E-Cycle Limited (formerly Remploy e-cycle) is a non-for-profit organisation based in Tonypandy that specialises in the data safe, ethical refurbishment, recycling and disposal of end-of-life IT and telecommunications equipment.

The Microsoft Authorised Refurbisher (MAR) company was set up in 2001 to help accommodate the European Union's WEEE Directive. Once cleansed of all pre-existing data - using Blancco software which has been approved for Government data cleansing use and exceeds US Federal Government standards – end-of-life IT equipment is redeployed, remarketed, donated, recycled or otherwise disposed of via approved third parties and in line with government and EU legislation.

Originally based in Barking, Essex, the company added three further sites in Porth, South Wales; Heywood, Greater Manchester and Preston, Lancashire. Of these four sites, two have now closed (Barking, and Preston), on the grounds that they are not financially sustainable. The remaining two sites, and the e-cycle business itself, was the subject of takeover negotiations by a 3rd party in 2013.
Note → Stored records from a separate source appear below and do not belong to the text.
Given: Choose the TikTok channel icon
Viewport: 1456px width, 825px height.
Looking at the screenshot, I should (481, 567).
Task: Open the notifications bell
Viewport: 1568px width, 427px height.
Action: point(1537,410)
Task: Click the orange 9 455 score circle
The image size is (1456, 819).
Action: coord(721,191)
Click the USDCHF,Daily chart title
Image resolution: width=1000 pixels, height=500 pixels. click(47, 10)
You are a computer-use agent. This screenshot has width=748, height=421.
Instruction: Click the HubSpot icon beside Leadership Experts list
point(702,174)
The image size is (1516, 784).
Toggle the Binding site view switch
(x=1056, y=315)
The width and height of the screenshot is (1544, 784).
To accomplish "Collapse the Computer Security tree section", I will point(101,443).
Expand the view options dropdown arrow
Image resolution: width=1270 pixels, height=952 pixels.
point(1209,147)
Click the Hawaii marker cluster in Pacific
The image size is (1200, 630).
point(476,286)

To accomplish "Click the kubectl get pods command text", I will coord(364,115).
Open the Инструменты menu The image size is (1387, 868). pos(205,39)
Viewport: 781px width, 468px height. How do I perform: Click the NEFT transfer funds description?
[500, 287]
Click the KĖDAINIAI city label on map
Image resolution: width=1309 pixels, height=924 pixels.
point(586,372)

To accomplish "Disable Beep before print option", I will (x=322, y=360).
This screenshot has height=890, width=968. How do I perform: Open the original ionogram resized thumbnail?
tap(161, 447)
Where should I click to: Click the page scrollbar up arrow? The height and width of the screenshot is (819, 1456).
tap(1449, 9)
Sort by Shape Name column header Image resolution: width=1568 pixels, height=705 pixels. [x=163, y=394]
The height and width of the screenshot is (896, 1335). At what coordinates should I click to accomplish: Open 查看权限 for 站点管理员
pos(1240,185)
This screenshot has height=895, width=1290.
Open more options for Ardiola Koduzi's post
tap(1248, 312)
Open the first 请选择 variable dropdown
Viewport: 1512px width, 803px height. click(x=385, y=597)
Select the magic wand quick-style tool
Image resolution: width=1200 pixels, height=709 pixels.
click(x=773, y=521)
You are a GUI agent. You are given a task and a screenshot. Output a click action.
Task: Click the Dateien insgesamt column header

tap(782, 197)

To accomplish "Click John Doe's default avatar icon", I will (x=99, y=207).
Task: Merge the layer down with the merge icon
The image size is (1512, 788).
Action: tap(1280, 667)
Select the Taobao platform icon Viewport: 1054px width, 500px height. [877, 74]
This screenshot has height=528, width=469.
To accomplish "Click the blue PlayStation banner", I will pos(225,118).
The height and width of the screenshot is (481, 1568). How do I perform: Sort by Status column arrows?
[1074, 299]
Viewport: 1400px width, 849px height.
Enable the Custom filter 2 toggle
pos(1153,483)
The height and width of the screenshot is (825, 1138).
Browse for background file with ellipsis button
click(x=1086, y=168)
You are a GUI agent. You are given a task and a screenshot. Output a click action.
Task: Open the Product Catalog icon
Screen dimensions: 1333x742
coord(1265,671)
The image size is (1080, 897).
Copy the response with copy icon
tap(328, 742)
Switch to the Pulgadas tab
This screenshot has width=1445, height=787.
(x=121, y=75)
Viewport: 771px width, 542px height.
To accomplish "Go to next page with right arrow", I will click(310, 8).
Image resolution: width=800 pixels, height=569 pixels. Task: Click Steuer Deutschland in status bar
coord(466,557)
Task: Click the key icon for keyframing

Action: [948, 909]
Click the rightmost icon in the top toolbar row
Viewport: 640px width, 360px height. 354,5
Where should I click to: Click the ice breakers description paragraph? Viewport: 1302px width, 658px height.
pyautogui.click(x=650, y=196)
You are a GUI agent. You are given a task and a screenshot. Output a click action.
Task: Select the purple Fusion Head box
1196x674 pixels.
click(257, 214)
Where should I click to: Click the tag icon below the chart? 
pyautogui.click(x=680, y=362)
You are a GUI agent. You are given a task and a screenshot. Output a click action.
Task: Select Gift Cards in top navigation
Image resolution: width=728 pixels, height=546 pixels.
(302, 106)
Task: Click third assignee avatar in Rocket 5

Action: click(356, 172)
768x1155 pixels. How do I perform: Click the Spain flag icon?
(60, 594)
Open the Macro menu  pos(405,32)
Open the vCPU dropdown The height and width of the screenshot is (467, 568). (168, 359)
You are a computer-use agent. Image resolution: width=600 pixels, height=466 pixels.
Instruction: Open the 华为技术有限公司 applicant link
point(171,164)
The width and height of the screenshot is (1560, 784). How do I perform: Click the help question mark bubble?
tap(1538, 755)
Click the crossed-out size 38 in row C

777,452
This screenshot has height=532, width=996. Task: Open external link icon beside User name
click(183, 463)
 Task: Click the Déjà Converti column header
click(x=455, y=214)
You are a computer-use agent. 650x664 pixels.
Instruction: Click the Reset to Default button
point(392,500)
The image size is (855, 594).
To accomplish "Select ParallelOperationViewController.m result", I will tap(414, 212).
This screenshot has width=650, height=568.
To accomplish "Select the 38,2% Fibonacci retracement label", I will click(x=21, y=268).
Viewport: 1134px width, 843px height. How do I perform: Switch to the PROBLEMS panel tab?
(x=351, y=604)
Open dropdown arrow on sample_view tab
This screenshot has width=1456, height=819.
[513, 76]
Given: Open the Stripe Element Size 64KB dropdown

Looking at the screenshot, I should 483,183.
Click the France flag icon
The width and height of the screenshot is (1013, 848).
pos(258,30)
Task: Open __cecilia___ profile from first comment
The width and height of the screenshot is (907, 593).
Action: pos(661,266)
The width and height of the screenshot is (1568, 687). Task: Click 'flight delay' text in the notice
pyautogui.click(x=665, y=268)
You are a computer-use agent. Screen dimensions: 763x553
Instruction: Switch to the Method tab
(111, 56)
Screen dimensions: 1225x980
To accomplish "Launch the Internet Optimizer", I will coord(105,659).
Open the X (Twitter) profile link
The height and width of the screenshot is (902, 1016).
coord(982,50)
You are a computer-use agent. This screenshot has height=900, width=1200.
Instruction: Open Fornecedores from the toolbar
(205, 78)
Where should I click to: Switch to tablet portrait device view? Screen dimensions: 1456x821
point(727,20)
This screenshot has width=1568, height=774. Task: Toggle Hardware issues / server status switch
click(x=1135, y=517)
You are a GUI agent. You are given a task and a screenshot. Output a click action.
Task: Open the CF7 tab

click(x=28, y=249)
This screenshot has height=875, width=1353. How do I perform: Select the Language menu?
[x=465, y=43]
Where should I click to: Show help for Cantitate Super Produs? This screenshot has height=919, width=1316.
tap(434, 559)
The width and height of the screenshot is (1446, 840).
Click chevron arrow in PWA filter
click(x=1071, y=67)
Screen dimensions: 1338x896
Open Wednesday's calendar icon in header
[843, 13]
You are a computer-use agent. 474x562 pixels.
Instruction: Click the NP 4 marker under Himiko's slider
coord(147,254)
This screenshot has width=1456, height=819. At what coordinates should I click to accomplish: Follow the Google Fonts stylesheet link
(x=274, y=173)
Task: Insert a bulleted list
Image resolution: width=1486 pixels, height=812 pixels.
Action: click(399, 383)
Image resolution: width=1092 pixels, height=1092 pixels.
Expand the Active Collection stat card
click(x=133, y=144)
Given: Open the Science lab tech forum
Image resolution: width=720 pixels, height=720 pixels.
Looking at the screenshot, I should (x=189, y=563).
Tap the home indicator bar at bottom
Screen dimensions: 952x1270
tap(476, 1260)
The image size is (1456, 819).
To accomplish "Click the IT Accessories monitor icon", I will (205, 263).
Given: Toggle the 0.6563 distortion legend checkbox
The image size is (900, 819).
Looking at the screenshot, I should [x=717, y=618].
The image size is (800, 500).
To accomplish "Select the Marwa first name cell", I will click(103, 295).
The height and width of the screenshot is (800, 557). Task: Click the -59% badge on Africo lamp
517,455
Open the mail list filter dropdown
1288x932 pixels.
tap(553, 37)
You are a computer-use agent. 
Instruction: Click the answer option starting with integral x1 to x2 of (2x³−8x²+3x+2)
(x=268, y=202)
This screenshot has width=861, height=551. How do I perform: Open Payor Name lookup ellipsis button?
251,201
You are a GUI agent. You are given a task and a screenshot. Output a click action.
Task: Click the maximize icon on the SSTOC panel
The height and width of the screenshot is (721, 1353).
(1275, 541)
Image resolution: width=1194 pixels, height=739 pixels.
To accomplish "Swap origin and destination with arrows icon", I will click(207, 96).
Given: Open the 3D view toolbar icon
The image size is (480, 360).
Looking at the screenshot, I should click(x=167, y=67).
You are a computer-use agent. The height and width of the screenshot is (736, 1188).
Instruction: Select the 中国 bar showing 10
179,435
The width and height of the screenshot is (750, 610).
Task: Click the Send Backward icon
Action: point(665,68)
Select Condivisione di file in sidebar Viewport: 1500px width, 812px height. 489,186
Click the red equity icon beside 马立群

E-cycle was originally part of Remploy, the UK’s leading provider of specialist employment services for disabled people. Following the UK government's decision to stop funding Remploy factory businesses, e-cycle was acquired in a management buyout on 16 September 2013, becoming E-Cycle Limited. The company works with a range of organisations and clients, employing more than 230 people, 95 per cent of whom are disabled.

Since 2001, e-cycle has overseen the donation of some 30,000 data safe PCs to African countries through the Digital Pipeline programme.